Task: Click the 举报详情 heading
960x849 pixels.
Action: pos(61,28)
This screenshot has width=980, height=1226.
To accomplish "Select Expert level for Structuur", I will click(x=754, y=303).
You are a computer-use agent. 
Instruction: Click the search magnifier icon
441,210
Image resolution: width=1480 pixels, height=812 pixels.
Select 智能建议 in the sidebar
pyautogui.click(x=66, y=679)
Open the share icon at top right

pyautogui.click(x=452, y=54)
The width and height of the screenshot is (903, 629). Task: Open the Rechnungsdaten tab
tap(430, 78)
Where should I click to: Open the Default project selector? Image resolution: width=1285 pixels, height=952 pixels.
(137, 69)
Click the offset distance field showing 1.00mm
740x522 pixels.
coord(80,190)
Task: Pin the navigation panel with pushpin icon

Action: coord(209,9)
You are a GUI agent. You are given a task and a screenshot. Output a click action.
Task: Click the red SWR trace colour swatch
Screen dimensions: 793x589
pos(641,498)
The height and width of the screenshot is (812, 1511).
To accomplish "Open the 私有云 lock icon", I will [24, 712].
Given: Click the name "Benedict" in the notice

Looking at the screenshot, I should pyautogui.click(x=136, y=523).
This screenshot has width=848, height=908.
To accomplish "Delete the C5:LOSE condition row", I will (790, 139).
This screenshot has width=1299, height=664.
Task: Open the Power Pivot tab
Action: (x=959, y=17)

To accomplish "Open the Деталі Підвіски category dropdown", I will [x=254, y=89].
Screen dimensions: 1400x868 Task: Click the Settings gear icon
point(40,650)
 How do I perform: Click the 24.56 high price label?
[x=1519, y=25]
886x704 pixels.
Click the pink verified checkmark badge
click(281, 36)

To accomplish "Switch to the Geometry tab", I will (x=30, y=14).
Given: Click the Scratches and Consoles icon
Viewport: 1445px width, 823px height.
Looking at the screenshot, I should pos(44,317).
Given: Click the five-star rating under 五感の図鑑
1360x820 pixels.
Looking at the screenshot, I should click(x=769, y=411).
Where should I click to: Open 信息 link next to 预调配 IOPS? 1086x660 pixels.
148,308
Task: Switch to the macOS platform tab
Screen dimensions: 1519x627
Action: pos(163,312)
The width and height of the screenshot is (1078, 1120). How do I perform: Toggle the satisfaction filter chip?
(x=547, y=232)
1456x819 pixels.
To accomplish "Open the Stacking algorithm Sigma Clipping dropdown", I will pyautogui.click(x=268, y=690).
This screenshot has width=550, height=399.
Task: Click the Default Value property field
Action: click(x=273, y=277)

Task brief: Write out the records word for word, starting at the line with "Given: Click the Scratches and Consoles icon" and running through the very last line of the records above.

Answer for this exercise:
Given: Click the Scratches and Consoles icon
Viewport: 1445px width, 823px height.
Looking at the screenshot, I should pos(44,317).
Given: Click the five-star rating under 五感の図鑑
1360x820 pixels.
Looking at the screenshot, I should click(x=769, y=411).
Where should I click to: Open 信息 link next to 预调配 IOPS? 1086x660 pixels.
148,308
Task: Switch to the macOS platform tab
Screen dimensions: 1519x627
Action: pos(163,312)
The width and height of the screenshot is (1078, 1120). How do I perform: Toggle the satisfaction filter chip?
(x=547, y=232)
1456x819 pixels.
To accomplish "Open the Stacking algorithm Sigma Clipping dropdown", I will pyautogui.click(x=268, y=690).
This screenshot has width=550, height=399.
Task: Click the Default Value property field
Action: click(x=273, y=277)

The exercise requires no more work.